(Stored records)
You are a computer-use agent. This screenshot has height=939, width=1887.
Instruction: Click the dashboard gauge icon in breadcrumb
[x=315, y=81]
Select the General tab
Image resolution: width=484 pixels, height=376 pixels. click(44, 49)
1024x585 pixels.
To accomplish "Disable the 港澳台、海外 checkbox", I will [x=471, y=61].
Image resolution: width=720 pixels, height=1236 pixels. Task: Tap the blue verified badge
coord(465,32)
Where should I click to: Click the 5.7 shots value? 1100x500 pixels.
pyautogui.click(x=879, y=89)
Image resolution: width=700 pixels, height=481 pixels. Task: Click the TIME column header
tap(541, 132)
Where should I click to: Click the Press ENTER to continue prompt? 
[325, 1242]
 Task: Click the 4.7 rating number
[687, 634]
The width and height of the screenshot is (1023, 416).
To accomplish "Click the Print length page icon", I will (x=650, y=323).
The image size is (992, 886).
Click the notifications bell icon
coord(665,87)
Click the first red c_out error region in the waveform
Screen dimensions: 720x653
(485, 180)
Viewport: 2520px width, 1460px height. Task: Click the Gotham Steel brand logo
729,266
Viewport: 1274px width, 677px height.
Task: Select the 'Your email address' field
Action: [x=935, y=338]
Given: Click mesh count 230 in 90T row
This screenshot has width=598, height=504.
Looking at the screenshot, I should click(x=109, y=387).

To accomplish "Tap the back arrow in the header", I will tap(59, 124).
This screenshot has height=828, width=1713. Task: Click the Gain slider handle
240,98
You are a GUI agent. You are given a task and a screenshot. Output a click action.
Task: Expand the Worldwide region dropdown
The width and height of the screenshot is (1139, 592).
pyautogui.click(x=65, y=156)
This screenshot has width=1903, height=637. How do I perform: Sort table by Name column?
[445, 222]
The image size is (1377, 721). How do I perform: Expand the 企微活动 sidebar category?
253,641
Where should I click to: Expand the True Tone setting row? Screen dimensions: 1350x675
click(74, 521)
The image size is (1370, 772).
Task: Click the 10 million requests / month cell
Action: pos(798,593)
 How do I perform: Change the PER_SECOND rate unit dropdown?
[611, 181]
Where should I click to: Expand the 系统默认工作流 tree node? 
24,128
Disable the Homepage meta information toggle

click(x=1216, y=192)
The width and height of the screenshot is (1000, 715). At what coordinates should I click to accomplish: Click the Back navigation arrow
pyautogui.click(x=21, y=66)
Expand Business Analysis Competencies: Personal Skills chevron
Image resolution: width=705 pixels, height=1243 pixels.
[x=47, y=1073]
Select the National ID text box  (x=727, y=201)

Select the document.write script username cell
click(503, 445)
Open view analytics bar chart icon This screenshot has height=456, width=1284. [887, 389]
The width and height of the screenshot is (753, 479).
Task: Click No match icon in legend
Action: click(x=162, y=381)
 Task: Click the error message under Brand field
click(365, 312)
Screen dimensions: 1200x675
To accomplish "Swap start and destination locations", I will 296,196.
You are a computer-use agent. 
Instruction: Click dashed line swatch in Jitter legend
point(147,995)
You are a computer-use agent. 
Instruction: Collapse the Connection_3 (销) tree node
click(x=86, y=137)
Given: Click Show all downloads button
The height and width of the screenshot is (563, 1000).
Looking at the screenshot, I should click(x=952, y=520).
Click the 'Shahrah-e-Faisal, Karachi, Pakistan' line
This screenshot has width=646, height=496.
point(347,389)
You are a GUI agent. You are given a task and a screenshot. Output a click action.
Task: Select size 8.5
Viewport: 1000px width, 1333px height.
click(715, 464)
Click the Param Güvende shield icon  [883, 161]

▶ INSTRUCTIONS TO FOLLOW
Output an exact copy of each record.

▶ ANSWER FOR THE TASK
You are a computer-use agent. This screenshot has height=939, width=1887.
Instruction: Click the dashboard gauge icon in breadcrumb
[x=315, y=81]
Select the General tab
Image resolution: width=484 pixels, height=376 pixels. click(44, 49)
1024x585 pixels.
To accomplish "Disable the 港澳台、海外 checkbox", I will [x=471, y=61].
Image resolution: width=720 pixels, height=1236 pixels. Task: Tap the blue verified badge
coord(465,32)
Where should I click to: Click the 5.7 shots value? 1100x500 pixels.
pyautogui.click(x=879, y=89)
Image resolution: width=700 pixels, height=481 pixels. Task: Click the TIME column header
tap(541, 132)
Where should I click to: Click the Press ENTER to continue prompt? 
[325, 1242]
 Task: Click the 4.7 rating number
[687, 634]
The width and height of the screenshot is (1023, 416).
To accomplish "Click the Print length page icon", I will (x=650, y=323).
The image size is (992, 886).
Click the notifications bell icon
coord(665,87)
Click the first red c_out error region in the waveform
Screen dimensions: 720x653
(485, 180)
Viewport: 2520px width, 1460px height. Task: Click the Gotham Steel brand logo
729,266
Viewport: 1274px width, 677px height.
Task: Select the 'Your email address' field
Action: [x=935, y=338]
Given: Click mesh count 230 in 90T row
This screenshot has width=598, height=504.
Looking at the screenshot, I should click(x=109, y=387).

To accomplish "Tap the back arrow in the header", I will tap(59, 124).
This screenshot has height=828, width=1713. Task: Click the Gain slider handle
240,98
You are a GUI agent. You are given a task and a screenshot. Output a click action.
Task: Expand the Worldwide region dropdown
The width and height of the screenshot is (1139, 592).
pyautogui.click(x=65, y=156)
This screenshot has width=1903, height=637. How do I perform: Sort table by Name column?
[445, 222]
The image size is (1377, 721). How do I perform: Expand the 企微活动 sidebar category?
253,641
Where should I click to: Expand the True Tone setting row? Screen dimensions: 1350x675
click(74, 521)
The image size is (1370, 772).
Task: Click the 10 million requests / month cell
Action: pos(798,593)
 How do I perform: Change the PER_SECOND rate unit dropdown?
[611, 181]
Where should I click to: Expand the 系统默认工作流 tree node? 
24,128
Disable the Homepage meta information toggle

click(x=1216, y=192)
The width and height of the screenshot is (1000, 715). At what coordinates should I click to accomplish: Click the Back navigation arrow
pyautogui.click(x=21, y=66)
Expand Business Analysis Competencies: Personal Skills chevron
Image resolution: width=705 pixels, height=1243 pixels.
[x=47, y=1073]
Select the National ID text box  (x=727, y=201)

Select the document.write script username cell
click(503, 445)
Open view analytics bar chart icon This screenshot has height=456, width=1284. [887, 389]
The width and height of the screenshot is (753, 479).
Task: Click No match icon in legend
Action: click(x=162, y=381)
 Task: Click the error message under Brand field
click(365, 312)
Screen dimensions: 1200x675
To accomplish "Swap start and destination locations", I will 296,196.
You are a computer-use agent. 
Instruction: Click dashed line swatch in Jitter legend
point(147,995)
You are a computer-use agent. 
Instruction: Collapse the Connection_3 (销) tree node
click(x=86, y=137)
Given: Click Show all downloads button
The height and width of the screenshot is (563, 1000).
Looking at the screenshot, I should click(x=952, y=520).
Click the 'Shahrah-e-Faisal, Karachi, Pakistan' line
This screenshot has width=646, height=496.
point(347,389)
You are a GUI agent. You are given a task and a screenshot. Output a click action.
Task: Select size 8.5
Viewport: 1000px width, 1333px height.
click(715, 464)
Click the Param Güvende shield icon  [883, 161]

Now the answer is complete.